Haidar tanpa ampun terus melancarkan aksinya, sampai di suatu titik bagian tubuhnya yang selama ini di jaga dengan baik tiba-tiba merasakan sesuatu yang hendak menjebolnya. Kejora hanya bisa merintih kesakitan, tiba-tiba Haidar yang melihatnya menangis mulai memperlakukan dirinya dengan lembut.
Walaupun Haidar sudah pelan-pelan, tapi tetap saja Kejora merasakan sakit. Apalagi saat bagian tubuh Haidar yang keras menerobos masuk ke daerah paling sensitif miliknya.
Kejora hanya bisa menangis, kedua tangannya mencengkeram sprei sampai berantakan. Namun luka hatinya lebih terasa menyakitkan. Karena kesuciannya telah lenyap pada pemuda yang sama sekali tidak dicintainya.
Setelah cukup lama, Kejora merasa ada suatu cairan kental yang masuk ke tubuhnya. Seperti ombak badai yang menerjang. Haidar masih berada di atas tubuhnya dengan keringat yang bercucuran, baru kemudian pemuda itu menggeser tubuhnya dan membalikkan badan kemudian tertidur tanpa sepatah kata.
Kejora hanya bisa melihat punggung suaminya, hatinya merasa kesal karena suaminya itu sangat cuek.
"Terserahlah dia mau bagaimana, lagi pula kami memang tidak saling mencintai," batin Kejora juga mencoba tidak peduli.
Kejora bangkit dari tidurnya, tubuh langsingnya terasa remuk, selangkangannya juga terasa perih. Kejora melangkah pelan-pelan menuju kamar mandi dan membersihkan diri.

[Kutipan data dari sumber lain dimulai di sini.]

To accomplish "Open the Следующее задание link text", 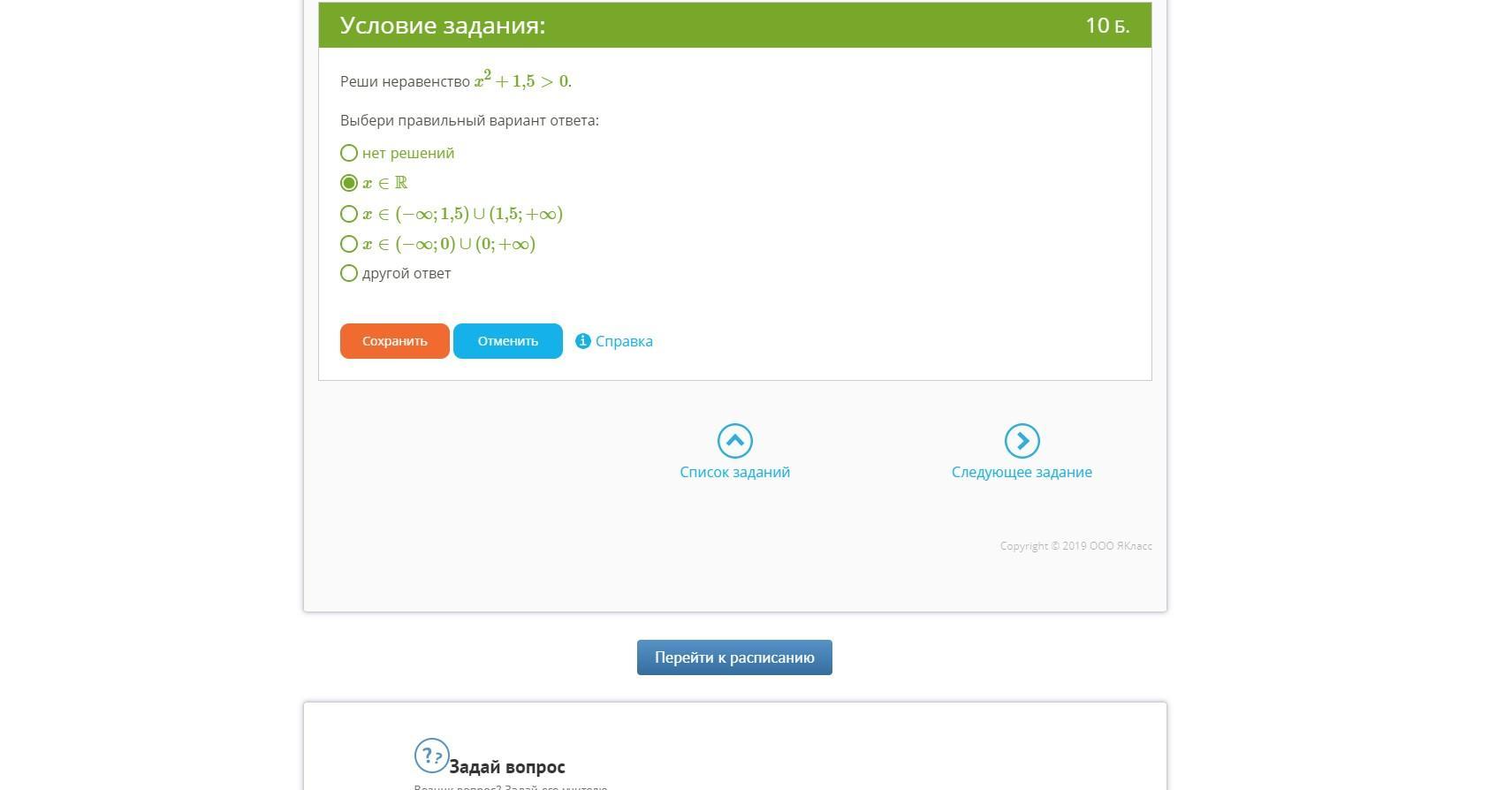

Adegan tadi masih terbayang dengan jelas, saat suaminya seperti serigala buas yang hendak memakan domba. Lalu tiba-tiba berubah lembut ketika memulai hubungan badan. Namun setelah mendapatkan kepuasan suaminya berubah dingin dan berwajah kaku.
Kejora tidak tahu orang seperti apakah yang kini dihadapinya, dia hanya bisa pasrah semoga suaminya bisa bersikap lebih baik kedepannya. Karena bagaimanapun juga mereka kini sepasang suami istri.
Setelah mandi Kejora mengganti bajunya lagi. Ketika ingin tidur di ranjang, dia melihat bercak darah di atas sprei. Hatinya pilu, ada rasa luka yang tak bisa diucapkan. Perasaan seperti menjadi sampah yang tak memiliki nilai. Meskipun keperawanannya di renggut oleh suaminya sendiri, tapi dilakukan bukan karena dasar cinta.
Kejora berjalan secara tertatih-tatih menginjak bunga mawar yang berserakan di lantai. Entah kenapa, semenjak hari itu dia amat membenci dengan bunga tersebut. Baginya mawar merah akan selalu mengingatkan dirinya tentang peristiwa menyakitkan malam ini.
"Mereka berbohong, kata teman-teman yang sudah menikah duluan jika malam pertama adalah kenangan terindah tak terlupakan. Nikmat apanya? Sakit justru iya," gumam Kejora pada diri sendiri.
Kejora memilih tidur di sofa lagi, walaupun sempit tapi dia merasa lebih nyaman dibanding tidur bersebelahan dengan pemuda yang baginya masih asing.
Secara perlahan-lahan mata Kejora terpejam dengan sendirinya. dia merasa lelah seakan seluruh energinya terkuras habis. Dalam tidurnya Kejora bermimpi tentang kejadian yang tadi kembali. Air matanya mulai mengalir ditengah tidur lelapnya.